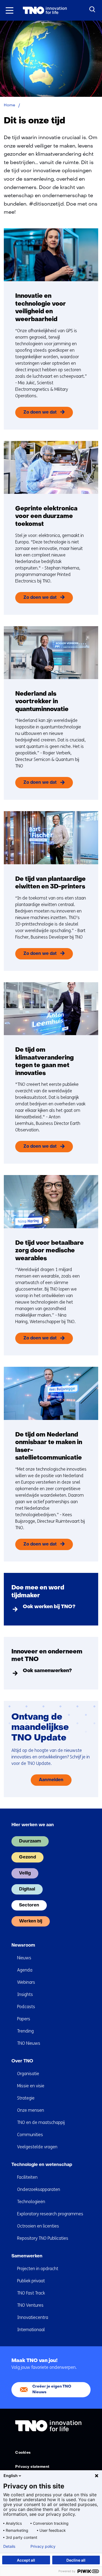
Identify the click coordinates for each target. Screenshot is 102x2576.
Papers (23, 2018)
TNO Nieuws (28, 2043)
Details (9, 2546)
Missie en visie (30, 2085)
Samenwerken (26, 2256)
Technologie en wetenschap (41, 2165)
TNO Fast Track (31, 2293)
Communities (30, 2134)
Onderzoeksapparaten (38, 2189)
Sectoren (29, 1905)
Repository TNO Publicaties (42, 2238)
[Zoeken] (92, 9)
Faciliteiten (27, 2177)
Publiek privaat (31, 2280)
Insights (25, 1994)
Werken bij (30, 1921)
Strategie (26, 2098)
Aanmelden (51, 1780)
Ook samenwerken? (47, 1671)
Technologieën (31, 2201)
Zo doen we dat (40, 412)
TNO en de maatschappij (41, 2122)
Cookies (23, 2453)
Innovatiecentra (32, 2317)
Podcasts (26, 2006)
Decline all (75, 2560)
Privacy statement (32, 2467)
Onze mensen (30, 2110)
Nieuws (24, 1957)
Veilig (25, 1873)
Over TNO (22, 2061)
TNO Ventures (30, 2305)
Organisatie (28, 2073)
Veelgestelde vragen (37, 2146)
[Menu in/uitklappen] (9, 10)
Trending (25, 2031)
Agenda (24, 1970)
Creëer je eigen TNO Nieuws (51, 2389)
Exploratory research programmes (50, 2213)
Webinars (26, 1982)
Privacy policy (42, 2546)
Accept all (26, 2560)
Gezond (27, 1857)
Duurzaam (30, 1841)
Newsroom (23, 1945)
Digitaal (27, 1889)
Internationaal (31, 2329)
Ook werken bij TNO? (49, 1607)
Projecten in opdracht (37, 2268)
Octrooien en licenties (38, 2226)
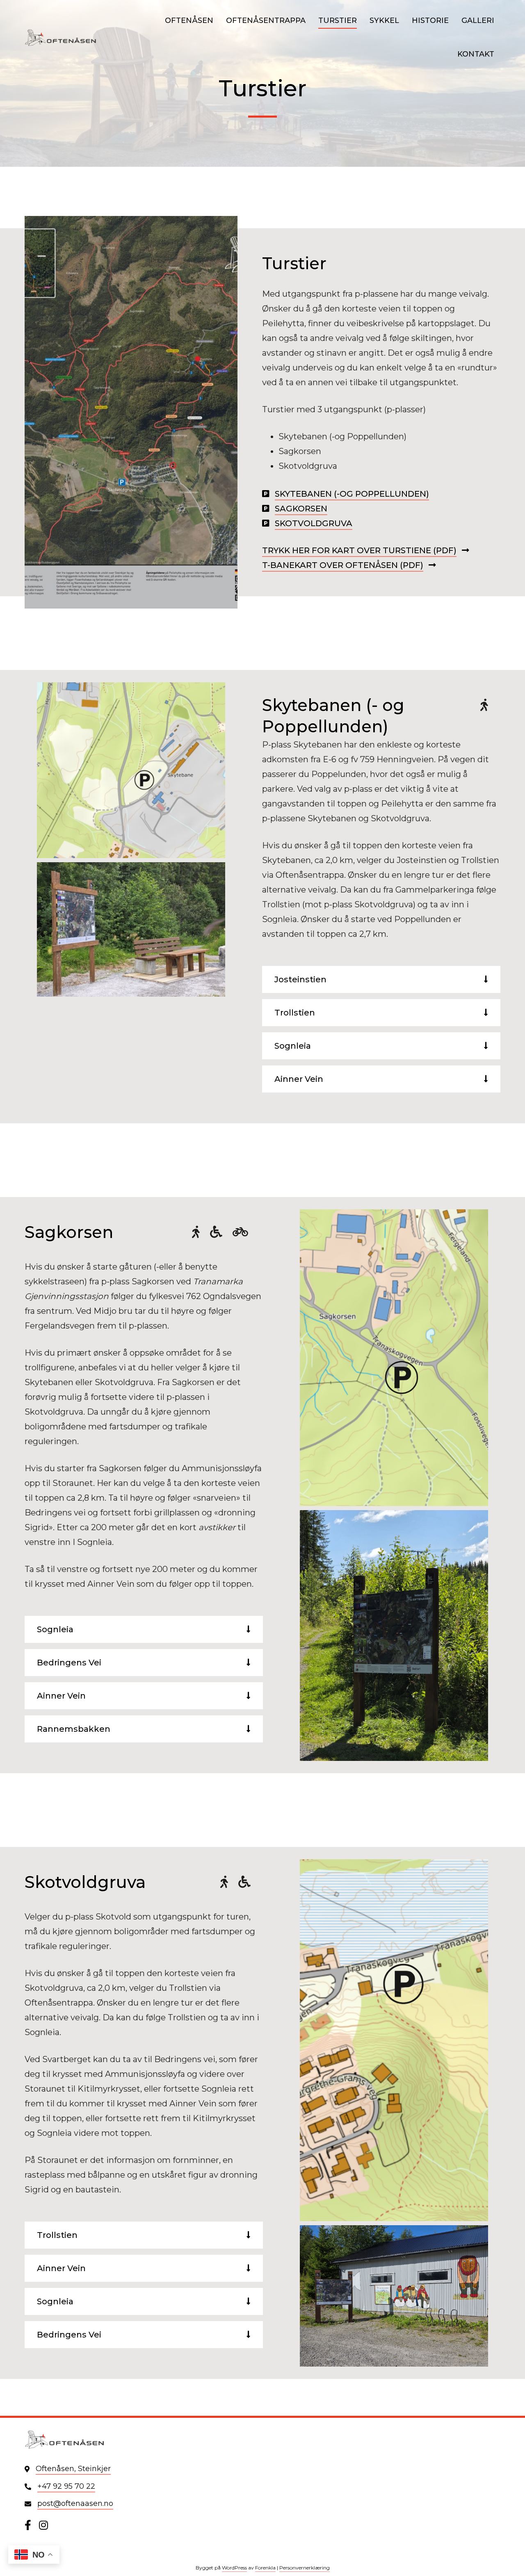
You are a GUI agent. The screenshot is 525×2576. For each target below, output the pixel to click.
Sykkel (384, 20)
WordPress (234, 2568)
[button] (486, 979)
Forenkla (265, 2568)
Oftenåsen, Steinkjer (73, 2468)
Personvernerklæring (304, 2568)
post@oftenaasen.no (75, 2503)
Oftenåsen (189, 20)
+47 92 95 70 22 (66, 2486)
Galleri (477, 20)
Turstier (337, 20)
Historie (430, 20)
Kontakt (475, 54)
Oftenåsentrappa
----------
> Work to be completed
Word for word, please return the lines from the one containing "WordPress (234, 2568)" through the end of the listing, both ends included, and nothing else.

> Expected answer
WordPress (234, 2568)
[button] (486, 979)
Forenkla (265, 2568)
Oftenåsen, Steinkjer (73, 2468)
Personvernerklæring (304, 2568)
post@oftenaasen.no (75, 2503)
Oftenåsen (189, 20)
+47 92 95 70 22 (66, 2486)
Galleri (477, 20)
Turstier (337, 20)
Historie (430, 20)
Kontakt (475, 54)
Oftenåsentrappa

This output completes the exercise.